A team from the Image Formation and Processing (IFP) Group housed at the University of Illinois at Urbana-Champaign’s Beckman Institute has won the first place in all three human parsing tracks in the Look Into Person (LIP) Challenge organized at the 2018 International Conference on Computer Vision and Pattern Recognition (CVPR), the premier artificial intelligence conference with focus on computer vision which took place this week at Salt Lake City earlier this month. The winning team was advised by ECE ILLINOIS and Beckman Research Professor Thomas S Huang, who has not only just been a leader in tackling human or data image challenges, but also cataloging images from medicine and astronomy.
The Look Into Person (LIP) Challenge asks contestants to produce computer models to successfully identify which part of the human body a pixel belongs to in an image or a process called human parsing.
The winning team consists of members from Illinois, Beijing Jiaotong University, and IBM as part of the research efforts sponsored IBM-ILLINOIS Center for Cognitive Computing Systems Research (C3SR), a multi-year collaboration between IBM and the University of Illinois College of Engineering co-led by ECE ILLINOIS professor Wen-mei Hwu and IBM program director Jinjun Xiong.
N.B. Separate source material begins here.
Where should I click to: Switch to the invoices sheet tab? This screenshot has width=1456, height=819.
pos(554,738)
Hwu is also affiliated with the CSL.
The team won first place in the single-person human parsing track, which consists of pixels from one person. The team scored a 57.90 mean score and finished ahead of a team from the Chinese online shopping giant JD (54.44). The group also claimed first in the more advanced multi-person human parsing task (scoring a 45.41) and fine-grained multi-person human parsing task (scoring a 33.34), which asks each team to create a model to identify not only which body part, but also which person the part belonged to from an image. The team had two months to complete all tasks using the LIP Datasets of ~80,000 images.
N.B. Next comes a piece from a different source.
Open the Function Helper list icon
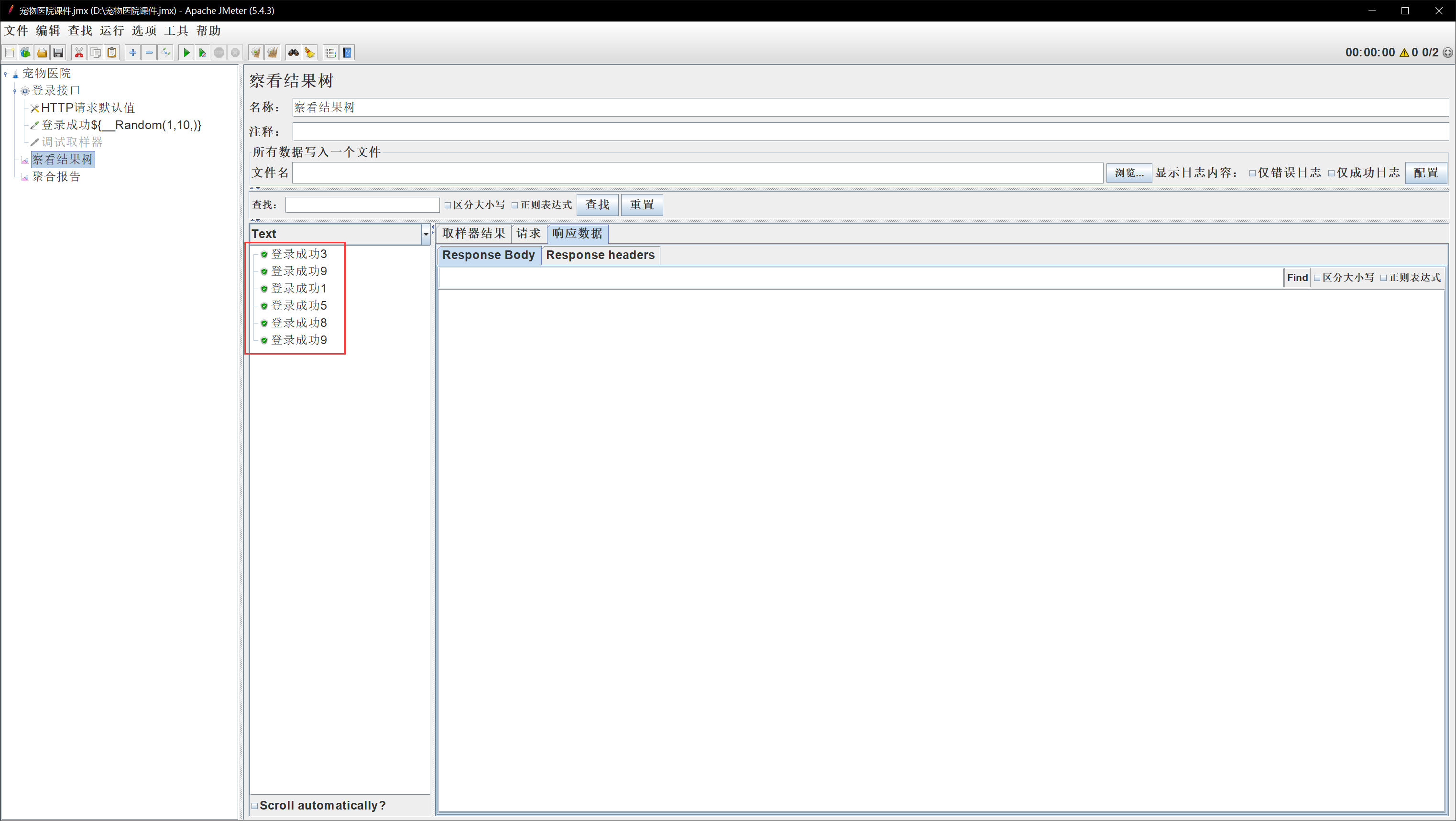1456x821 pixels. pyautogui.click(x=331, y=53)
“This was a very difficult challenge,” said Yunchao Wei, a postdoctoral IFP researcher who led the winning team. “It is hard to win one track, not to mention multiple tracks. In semantic parsing or semantic segmentation, you need to know the semantic of each pixel. It is one of the most challenging tasks in computer vision. We are proud to win first place in this category.”
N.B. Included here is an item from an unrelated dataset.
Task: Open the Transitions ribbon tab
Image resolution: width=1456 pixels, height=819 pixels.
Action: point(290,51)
“Computer vision is one of the highest areas of artificial intelligence,” explained team member Humphrey Shi from Huang’s IFP group and now an IBM Researcher. “The IFP group has a long history of solving challenging problems in computer vision and image processing using deep learning in core tasks such as visual classification, detection, and segmentation (which includes human parsing).”
This is not the first victory for the Imaging Processing Group. The IFP claimed first in the NVIDIA AI City Challenge in 2017 and the ImageNet Large Scale Visual Recognition Challenge in both 2015 and 2017.